Task description
Go through the records below and show every line with the string "style".

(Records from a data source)
========================================================================

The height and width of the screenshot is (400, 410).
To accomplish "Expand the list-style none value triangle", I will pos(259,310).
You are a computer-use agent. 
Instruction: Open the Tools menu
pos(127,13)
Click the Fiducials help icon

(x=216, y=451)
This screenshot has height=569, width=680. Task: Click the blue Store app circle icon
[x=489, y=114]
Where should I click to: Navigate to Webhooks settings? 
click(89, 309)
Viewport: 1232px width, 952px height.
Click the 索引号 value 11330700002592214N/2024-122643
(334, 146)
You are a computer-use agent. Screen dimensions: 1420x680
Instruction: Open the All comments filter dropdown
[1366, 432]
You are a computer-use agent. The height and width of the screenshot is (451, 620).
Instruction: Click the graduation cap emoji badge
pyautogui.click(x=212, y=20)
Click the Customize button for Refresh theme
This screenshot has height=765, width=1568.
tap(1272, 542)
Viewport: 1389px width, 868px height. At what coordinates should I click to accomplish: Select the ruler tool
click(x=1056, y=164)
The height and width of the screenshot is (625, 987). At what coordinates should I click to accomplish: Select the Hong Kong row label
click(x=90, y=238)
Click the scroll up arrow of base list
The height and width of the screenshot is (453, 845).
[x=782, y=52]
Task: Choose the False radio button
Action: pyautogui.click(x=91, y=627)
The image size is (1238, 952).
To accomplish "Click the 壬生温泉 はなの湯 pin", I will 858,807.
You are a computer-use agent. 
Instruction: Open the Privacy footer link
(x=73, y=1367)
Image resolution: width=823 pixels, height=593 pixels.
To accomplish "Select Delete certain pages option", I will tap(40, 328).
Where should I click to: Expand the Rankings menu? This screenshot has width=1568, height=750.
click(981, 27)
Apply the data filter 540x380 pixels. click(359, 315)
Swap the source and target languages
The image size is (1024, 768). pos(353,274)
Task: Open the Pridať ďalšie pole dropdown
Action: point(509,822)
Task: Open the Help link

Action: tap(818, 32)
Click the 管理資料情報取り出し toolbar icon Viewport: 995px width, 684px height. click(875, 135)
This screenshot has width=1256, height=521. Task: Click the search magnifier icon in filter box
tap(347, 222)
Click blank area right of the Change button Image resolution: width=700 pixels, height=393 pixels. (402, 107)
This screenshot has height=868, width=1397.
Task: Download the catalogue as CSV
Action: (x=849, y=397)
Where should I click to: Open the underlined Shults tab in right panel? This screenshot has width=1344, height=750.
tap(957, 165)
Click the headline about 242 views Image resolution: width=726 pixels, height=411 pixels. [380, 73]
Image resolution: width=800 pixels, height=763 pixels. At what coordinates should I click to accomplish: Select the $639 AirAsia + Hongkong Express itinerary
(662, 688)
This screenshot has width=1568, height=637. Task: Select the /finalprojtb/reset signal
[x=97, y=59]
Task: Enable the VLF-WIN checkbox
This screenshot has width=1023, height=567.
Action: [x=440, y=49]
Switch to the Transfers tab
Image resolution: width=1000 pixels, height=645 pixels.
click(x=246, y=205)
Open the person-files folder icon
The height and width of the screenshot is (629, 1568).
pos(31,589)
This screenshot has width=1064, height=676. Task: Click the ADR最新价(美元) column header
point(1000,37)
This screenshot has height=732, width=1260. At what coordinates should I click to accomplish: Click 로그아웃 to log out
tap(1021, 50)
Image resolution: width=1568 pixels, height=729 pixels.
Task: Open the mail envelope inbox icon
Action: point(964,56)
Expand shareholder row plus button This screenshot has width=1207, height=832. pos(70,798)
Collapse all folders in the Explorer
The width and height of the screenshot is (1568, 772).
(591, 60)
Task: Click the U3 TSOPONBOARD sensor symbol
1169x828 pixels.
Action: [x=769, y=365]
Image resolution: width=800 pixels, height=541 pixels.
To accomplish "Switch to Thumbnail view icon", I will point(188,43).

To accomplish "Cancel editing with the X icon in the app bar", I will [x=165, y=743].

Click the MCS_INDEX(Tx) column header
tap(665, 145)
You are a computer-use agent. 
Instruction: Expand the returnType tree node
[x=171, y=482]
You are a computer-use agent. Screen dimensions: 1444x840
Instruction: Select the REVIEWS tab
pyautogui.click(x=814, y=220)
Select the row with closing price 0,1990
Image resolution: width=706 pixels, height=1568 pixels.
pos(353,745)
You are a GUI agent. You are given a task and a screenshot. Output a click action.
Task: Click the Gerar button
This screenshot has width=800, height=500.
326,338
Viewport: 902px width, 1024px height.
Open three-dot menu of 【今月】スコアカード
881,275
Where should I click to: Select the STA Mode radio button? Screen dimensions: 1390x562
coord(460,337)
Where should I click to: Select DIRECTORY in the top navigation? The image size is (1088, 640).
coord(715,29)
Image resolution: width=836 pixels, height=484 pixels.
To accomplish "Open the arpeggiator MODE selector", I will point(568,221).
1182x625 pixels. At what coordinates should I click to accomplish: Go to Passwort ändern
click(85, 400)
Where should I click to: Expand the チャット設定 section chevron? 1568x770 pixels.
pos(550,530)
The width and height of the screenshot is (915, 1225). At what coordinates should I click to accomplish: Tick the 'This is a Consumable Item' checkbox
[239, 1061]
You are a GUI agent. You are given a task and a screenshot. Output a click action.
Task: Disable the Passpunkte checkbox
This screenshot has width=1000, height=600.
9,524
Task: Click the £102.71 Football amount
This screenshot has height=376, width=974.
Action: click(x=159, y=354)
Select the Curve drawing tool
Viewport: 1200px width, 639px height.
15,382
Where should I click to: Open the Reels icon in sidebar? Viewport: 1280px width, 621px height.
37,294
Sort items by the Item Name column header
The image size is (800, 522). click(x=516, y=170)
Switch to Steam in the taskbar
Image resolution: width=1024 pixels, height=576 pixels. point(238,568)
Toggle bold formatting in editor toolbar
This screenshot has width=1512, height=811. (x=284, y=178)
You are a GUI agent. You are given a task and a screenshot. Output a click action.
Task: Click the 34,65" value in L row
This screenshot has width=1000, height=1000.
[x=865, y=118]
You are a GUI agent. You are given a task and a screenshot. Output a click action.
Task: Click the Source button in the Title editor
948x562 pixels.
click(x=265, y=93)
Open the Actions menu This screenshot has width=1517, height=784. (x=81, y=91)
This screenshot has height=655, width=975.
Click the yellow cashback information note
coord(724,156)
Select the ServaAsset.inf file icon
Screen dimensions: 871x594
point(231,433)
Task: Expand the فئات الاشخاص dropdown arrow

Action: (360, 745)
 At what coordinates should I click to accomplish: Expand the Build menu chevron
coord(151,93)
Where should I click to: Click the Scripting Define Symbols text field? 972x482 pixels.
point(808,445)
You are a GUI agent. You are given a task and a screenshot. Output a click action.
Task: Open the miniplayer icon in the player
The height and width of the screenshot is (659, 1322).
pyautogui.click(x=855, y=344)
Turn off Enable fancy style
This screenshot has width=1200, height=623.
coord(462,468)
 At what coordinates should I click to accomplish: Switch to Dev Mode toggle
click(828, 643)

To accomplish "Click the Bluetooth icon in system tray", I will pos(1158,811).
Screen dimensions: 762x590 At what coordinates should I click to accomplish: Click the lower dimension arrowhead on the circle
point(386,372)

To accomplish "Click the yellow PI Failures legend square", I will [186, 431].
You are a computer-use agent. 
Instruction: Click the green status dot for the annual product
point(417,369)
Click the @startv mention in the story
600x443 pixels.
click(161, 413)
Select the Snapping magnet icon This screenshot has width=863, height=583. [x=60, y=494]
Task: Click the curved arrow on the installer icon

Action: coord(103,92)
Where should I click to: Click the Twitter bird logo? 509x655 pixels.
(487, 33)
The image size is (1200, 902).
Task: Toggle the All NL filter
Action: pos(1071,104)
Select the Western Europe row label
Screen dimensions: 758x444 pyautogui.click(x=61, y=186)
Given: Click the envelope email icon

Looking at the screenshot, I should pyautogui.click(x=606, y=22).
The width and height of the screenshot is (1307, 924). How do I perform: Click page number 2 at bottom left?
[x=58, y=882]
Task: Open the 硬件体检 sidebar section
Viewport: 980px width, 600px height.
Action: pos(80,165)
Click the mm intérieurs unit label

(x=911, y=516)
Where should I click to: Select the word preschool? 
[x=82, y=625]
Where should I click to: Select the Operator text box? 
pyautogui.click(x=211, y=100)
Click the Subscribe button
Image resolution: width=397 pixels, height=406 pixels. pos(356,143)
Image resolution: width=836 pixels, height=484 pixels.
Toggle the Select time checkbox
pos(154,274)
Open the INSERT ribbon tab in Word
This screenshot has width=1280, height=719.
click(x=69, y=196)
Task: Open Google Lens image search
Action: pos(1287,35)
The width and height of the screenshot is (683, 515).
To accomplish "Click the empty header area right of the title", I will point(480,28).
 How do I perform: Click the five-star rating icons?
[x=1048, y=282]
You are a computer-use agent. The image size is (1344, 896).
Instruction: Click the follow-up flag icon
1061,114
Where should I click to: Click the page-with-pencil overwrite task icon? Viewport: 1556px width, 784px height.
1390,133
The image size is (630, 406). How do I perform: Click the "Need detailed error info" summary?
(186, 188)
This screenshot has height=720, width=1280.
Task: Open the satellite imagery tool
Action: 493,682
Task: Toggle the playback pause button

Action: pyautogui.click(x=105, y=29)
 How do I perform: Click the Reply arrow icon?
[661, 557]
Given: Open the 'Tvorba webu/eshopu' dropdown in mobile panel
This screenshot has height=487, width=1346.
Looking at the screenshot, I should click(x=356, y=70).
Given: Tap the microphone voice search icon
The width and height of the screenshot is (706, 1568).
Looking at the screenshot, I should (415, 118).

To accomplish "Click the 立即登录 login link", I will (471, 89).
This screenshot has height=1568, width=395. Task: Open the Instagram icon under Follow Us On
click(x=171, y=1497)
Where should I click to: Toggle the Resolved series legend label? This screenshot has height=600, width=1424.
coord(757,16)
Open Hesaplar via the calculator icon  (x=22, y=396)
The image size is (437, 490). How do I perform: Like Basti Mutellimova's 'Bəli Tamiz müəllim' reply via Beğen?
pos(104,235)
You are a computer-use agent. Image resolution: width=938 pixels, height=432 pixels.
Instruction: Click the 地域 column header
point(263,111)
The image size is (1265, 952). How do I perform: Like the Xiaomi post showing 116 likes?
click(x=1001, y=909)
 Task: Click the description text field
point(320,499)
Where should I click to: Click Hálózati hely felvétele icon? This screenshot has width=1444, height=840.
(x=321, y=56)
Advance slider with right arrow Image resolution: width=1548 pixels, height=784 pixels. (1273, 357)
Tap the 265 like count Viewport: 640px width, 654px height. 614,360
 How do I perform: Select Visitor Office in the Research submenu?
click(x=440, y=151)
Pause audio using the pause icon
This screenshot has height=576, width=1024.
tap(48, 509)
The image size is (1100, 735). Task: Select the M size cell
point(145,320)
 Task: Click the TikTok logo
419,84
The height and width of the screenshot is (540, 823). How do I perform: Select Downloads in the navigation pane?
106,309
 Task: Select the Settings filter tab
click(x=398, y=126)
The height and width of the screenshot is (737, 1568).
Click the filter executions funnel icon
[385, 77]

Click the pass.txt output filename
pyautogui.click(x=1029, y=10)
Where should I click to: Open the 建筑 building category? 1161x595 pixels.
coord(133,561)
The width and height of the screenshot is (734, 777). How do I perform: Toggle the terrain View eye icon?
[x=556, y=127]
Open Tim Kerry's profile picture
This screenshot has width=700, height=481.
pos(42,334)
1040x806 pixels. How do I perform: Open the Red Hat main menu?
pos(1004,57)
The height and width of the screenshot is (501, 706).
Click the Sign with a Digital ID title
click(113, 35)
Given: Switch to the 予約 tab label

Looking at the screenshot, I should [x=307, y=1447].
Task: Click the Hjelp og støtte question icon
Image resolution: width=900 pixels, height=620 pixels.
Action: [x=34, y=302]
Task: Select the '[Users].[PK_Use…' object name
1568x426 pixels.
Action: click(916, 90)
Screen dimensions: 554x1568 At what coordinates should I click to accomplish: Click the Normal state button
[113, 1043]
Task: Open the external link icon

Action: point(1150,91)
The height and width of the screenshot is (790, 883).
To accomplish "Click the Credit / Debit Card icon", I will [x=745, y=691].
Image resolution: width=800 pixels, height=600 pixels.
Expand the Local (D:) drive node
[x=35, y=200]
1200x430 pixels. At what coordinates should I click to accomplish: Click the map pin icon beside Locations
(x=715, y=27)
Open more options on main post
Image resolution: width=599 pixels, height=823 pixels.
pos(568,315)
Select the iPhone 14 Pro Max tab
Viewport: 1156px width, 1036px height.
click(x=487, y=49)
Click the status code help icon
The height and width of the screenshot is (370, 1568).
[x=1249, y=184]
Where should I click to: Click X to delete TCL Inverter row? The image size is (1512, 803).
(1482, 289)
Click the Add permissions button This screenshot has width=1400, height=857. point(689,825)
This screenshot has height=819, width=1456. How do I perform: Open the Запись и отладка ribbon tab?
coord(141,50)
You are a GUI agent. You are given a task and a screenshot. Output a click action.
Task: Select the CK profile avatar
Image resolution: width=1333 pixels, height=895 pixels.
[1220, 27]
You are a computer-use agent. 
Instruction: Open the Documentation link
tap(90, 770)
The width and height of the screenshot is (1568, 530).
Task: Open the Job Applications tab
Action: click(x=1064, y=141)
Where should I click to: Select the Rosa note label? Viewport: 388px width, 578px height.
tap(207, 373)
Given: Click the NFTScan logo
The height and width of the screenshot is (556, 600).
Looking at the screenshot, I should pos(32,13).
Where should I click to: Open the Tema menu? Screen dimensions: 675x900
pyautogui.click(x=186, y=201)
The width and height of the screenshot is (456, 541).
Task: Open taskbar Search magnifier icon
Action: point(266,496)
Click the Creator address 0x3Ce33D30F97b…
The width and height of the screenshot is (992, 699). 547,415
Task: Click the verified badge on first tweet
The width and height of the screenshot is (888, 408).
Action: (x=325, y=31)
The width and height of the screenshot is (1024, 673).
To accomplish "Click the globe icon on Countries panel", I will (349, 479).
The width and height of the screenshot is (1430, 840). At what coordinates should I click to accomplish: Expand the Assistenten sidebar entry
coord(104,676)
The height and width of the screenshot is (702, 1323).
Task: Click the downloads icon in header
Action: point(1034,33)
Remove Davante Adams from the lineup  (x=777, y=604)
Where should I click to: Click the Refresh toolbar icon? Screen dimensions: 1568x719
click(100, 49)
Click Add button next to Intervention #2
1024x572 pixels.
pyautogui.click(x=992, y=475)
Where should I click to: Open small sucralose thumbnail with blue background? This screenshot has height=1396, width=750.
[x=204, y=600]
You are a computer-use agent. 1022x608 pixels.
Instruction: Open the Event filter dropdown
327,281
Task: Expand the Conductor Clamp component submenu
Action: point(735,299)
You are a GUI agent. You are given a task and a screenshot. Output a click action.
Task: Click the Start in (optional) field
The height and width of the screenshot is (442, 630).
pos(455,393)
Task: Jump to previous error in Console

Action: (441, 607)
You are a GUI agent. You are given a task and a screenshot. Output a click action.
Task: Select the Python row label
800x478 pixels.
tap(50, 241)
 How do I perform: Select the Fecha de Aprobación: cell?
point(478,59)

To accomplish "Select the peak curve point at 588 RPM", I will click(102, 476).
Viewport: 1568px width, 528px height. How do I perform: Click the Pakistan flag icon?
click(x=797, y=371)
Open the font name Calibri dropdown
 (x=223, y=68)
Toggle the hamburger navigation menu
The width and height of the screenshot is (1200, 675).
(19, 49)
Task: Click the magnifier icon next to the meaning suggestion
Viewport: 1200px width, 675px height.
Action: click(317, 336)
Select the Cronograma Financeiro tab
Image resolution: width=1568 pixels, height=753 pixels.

========================================================================

Output for this exercise
To accomplish "Expand the list-style none value triangle", I will pos(259,310).
Turn off Enable fancy style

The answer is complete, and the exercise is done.